**Exercise directions**
The line with "The image size is (1078, 762)." marks where to begin; print it and all lines after it in the material below exactly, skipping pictures.

**Records to use**
###

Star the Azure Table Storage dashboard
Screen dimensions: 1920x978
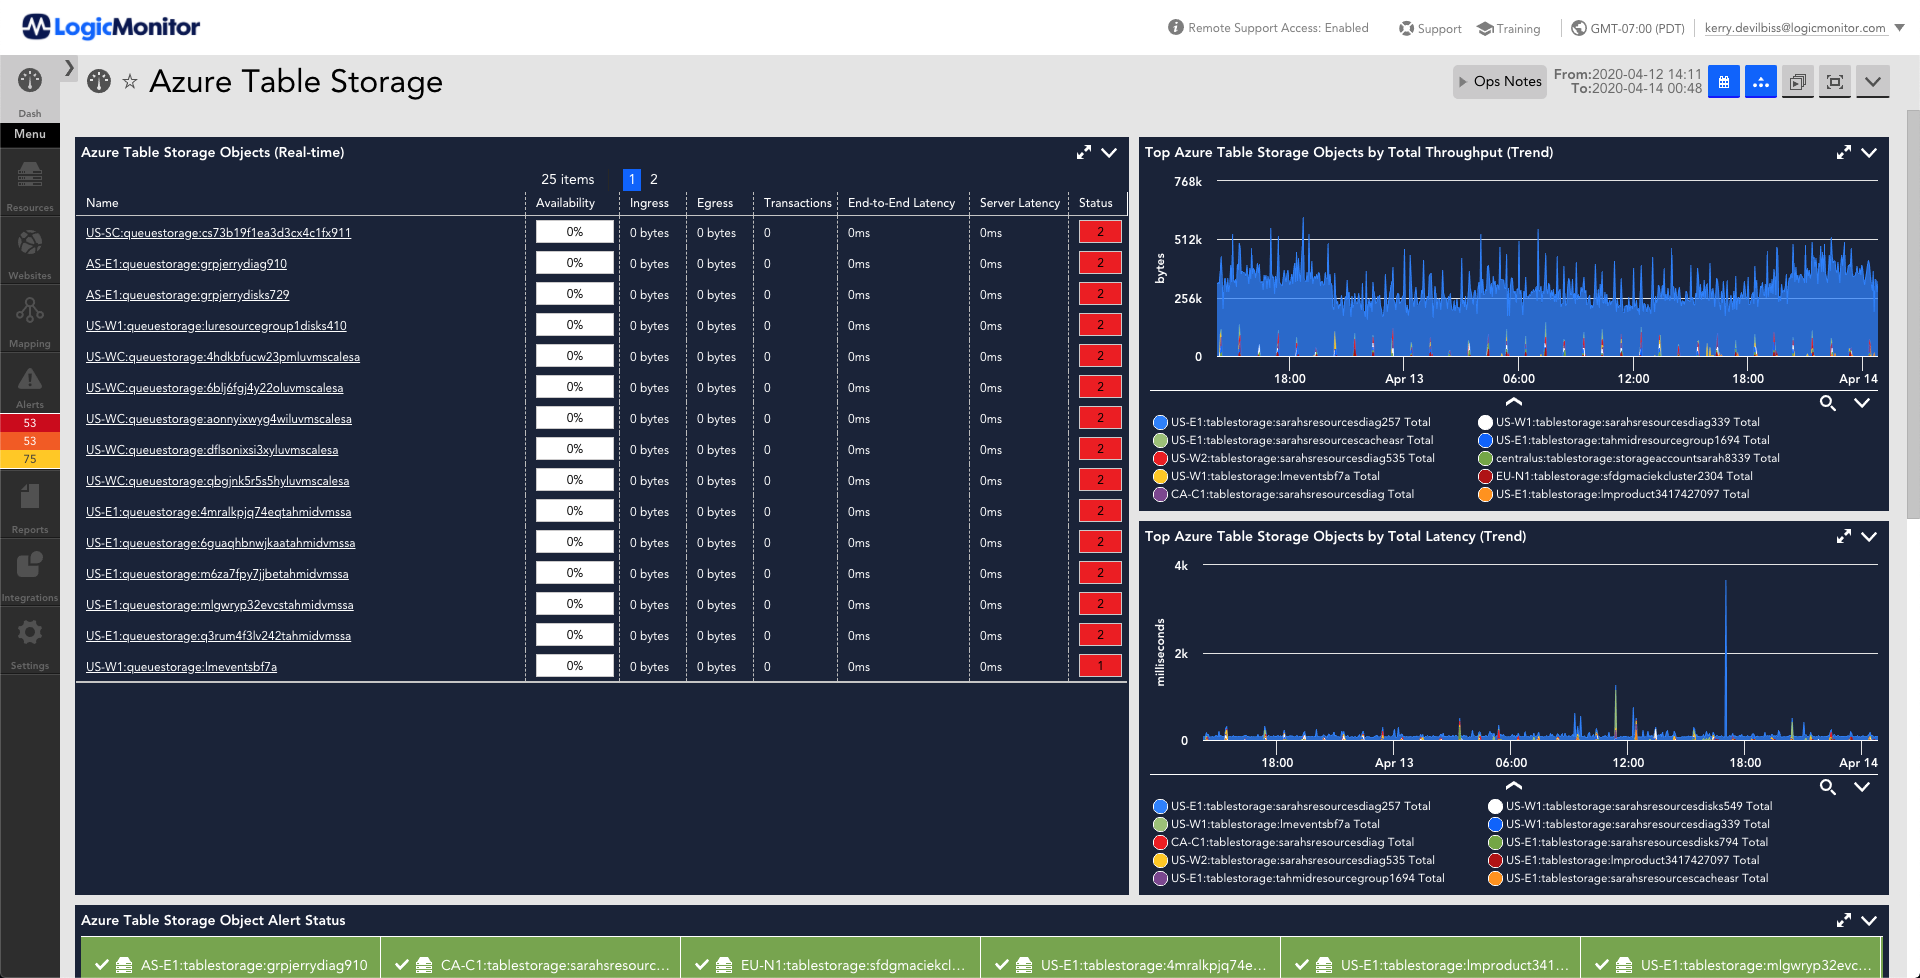(130, 82)
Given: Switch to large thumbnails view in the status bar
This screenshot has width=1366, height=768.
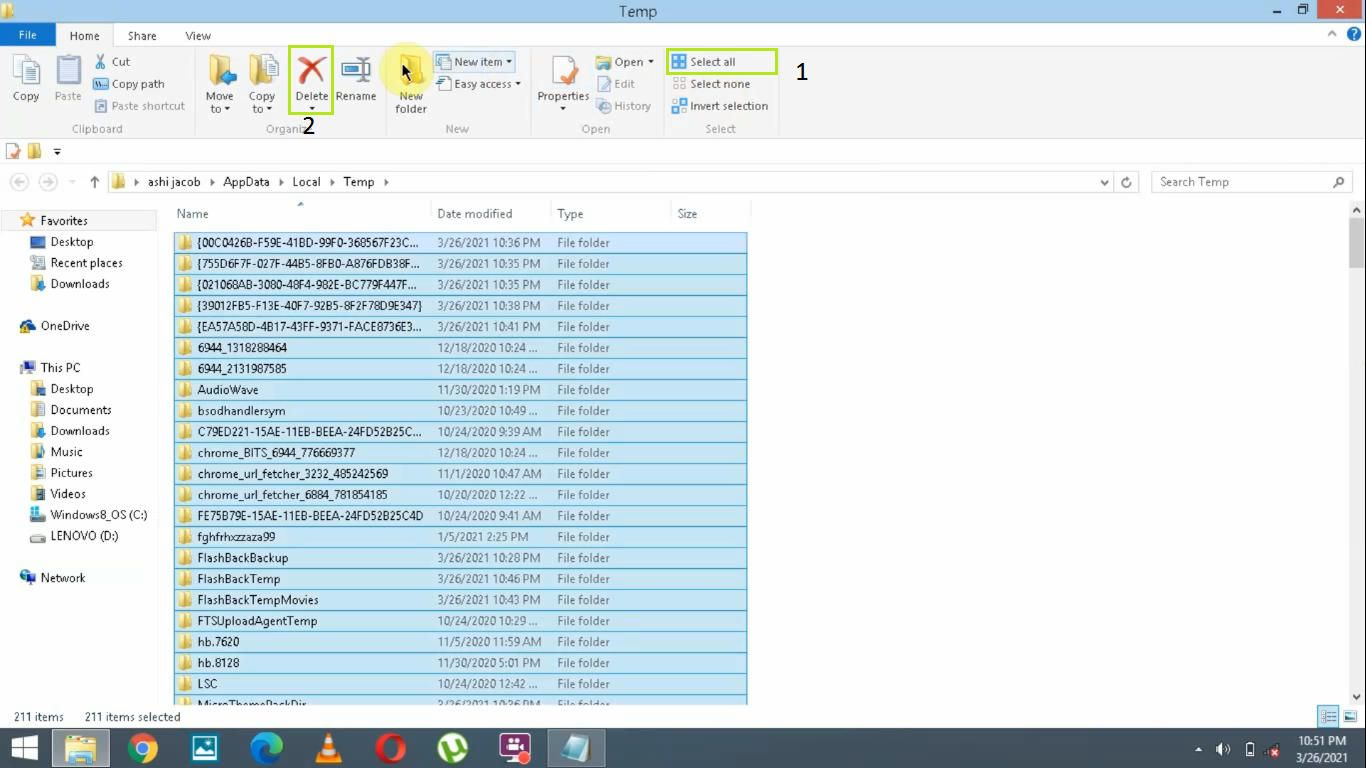Looking at the screenshot, I should pos(1349,716).
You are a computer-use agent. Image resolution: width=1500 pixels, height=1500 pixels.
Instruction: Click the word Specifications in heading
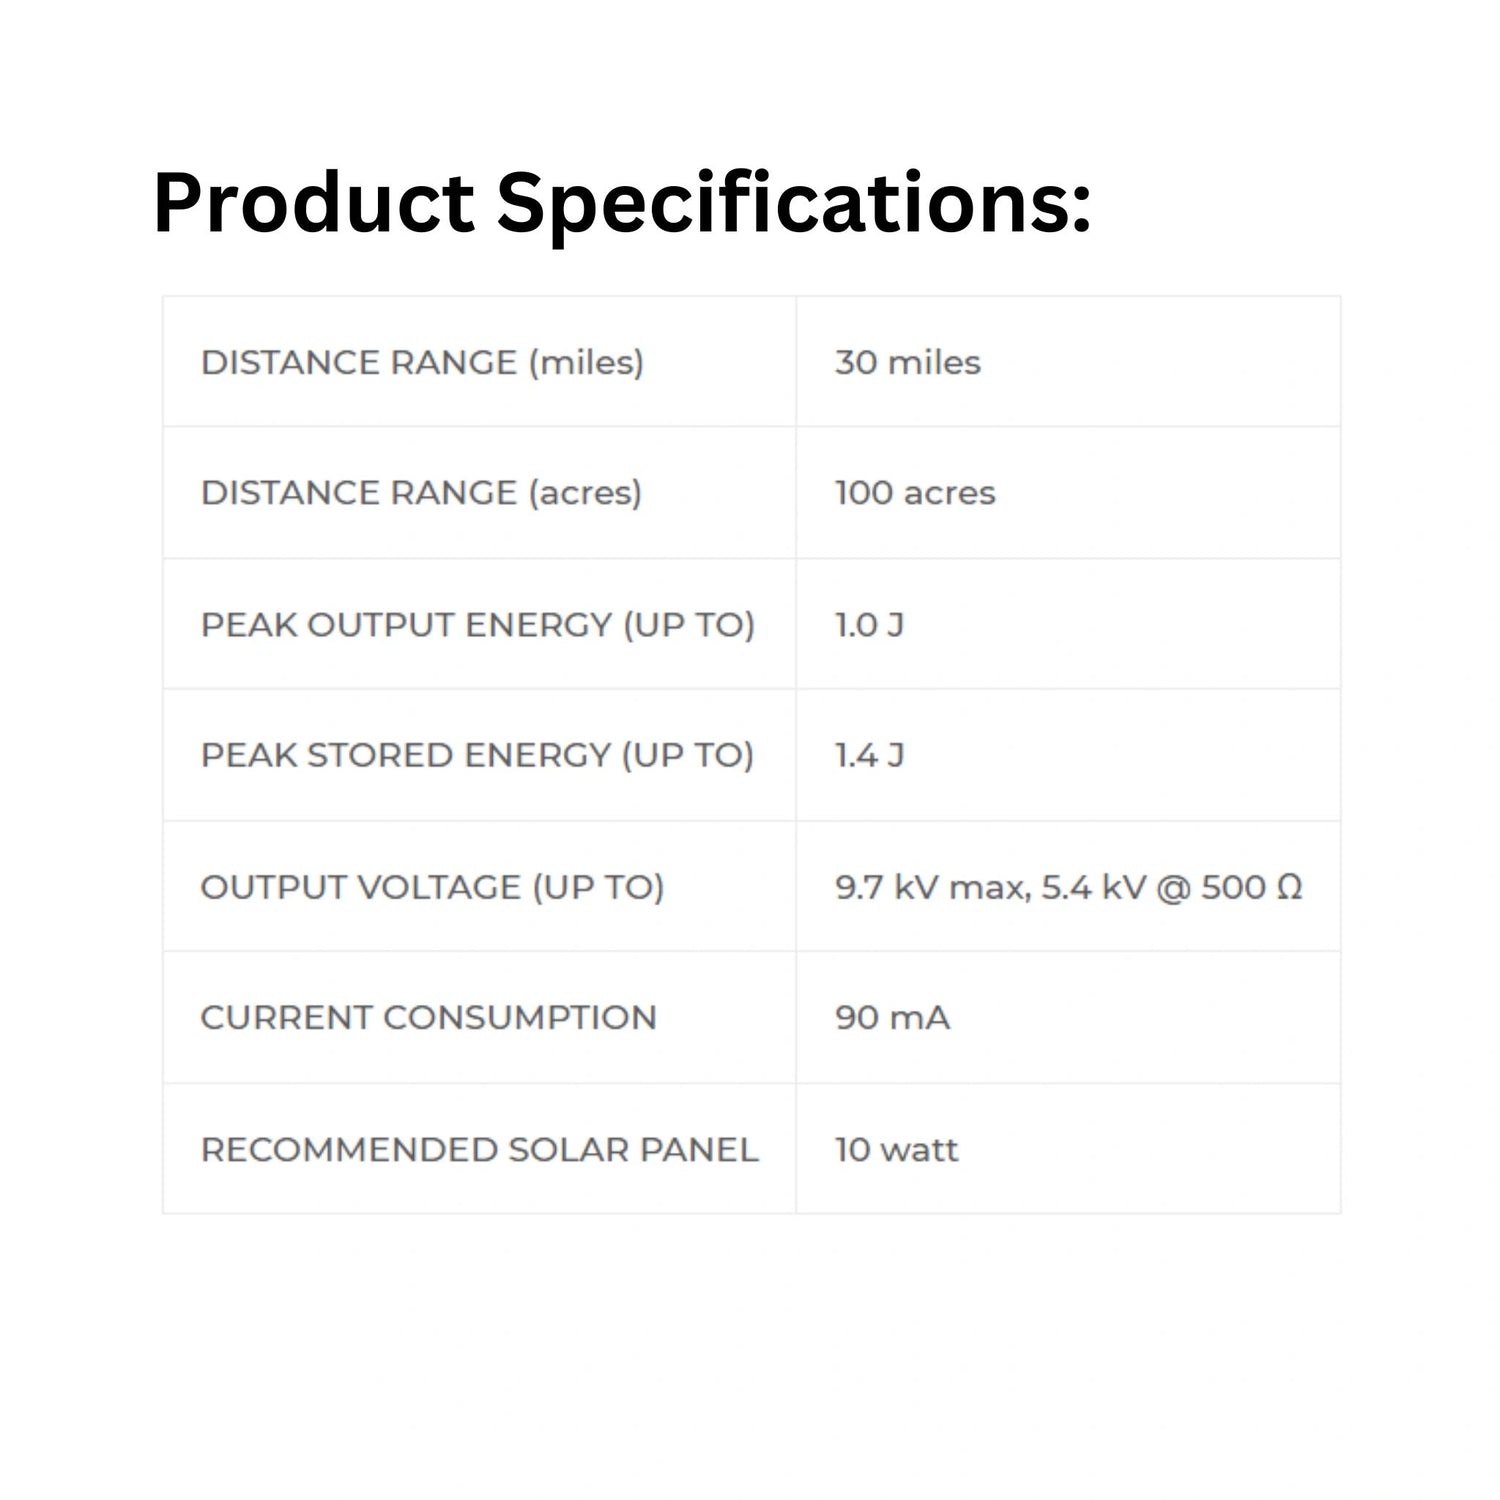coord(793,205)
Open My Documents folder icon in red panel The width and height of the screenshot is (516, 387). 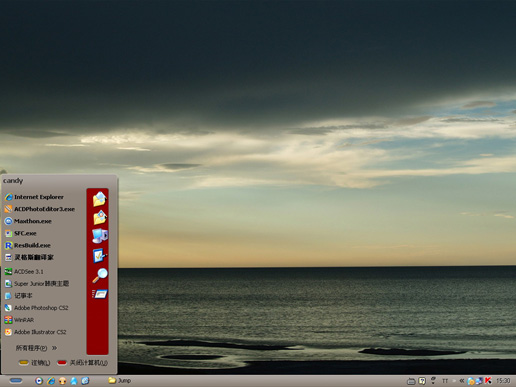tap(99, 199)
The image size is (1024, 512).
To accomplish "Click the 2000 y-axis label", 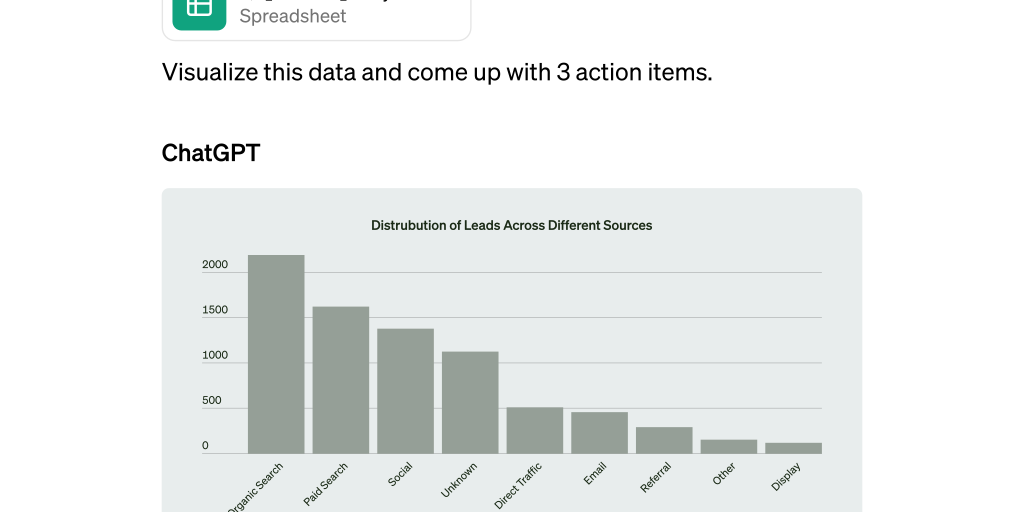I will click(x=215, y=265).
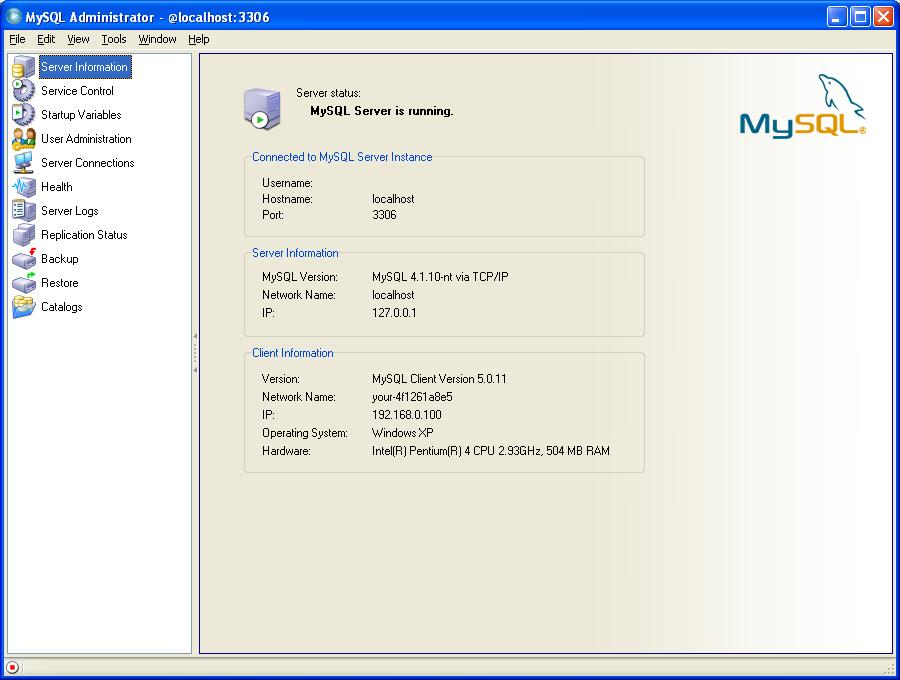
Task: Click the Server Logs icon
Action: (24, 211)
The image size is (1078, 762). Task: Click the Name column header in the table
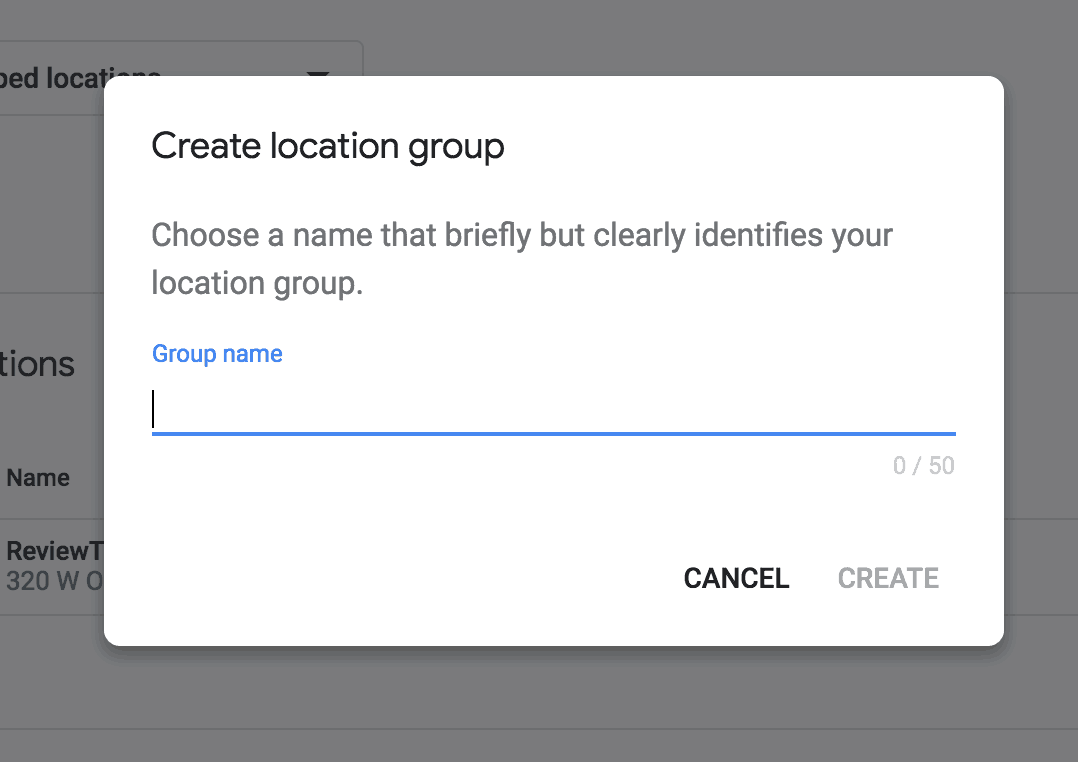coord(38,478)
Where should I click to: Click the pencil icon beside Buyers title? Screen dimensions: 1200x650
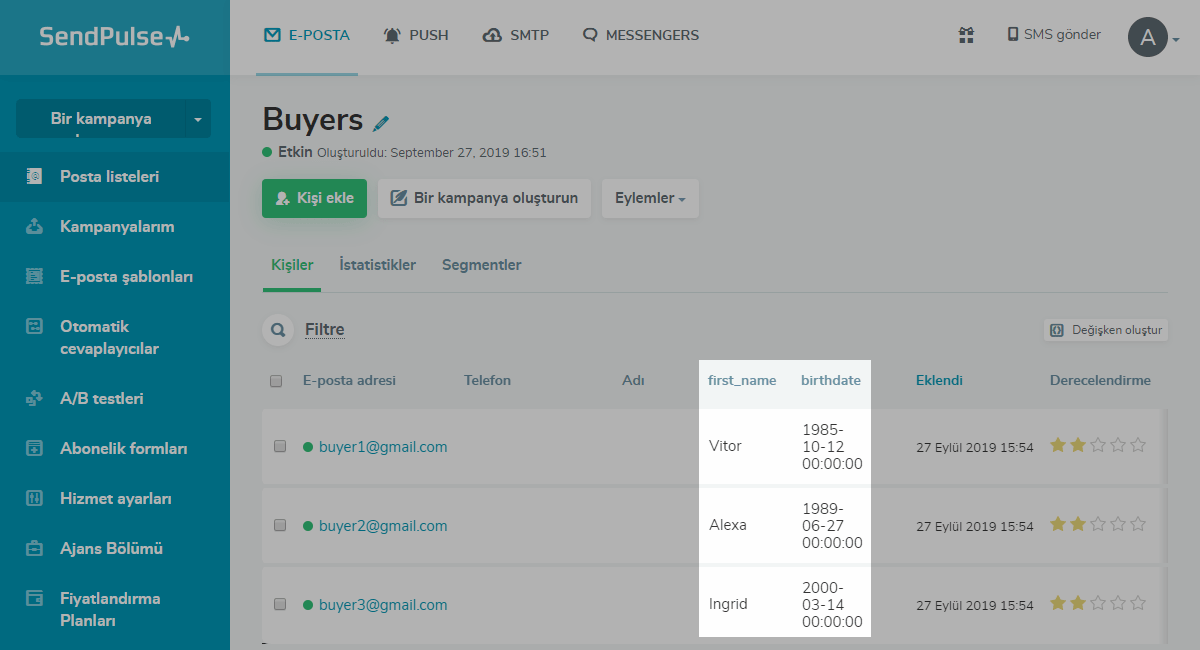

###

**Solution for this problem**
The image size is (1078, 762). Task: Click the Name column header in the table
coord(38,478)
Where should I click to: Click the pencil icon beside Buyers title? Screen dimensions: 1200x650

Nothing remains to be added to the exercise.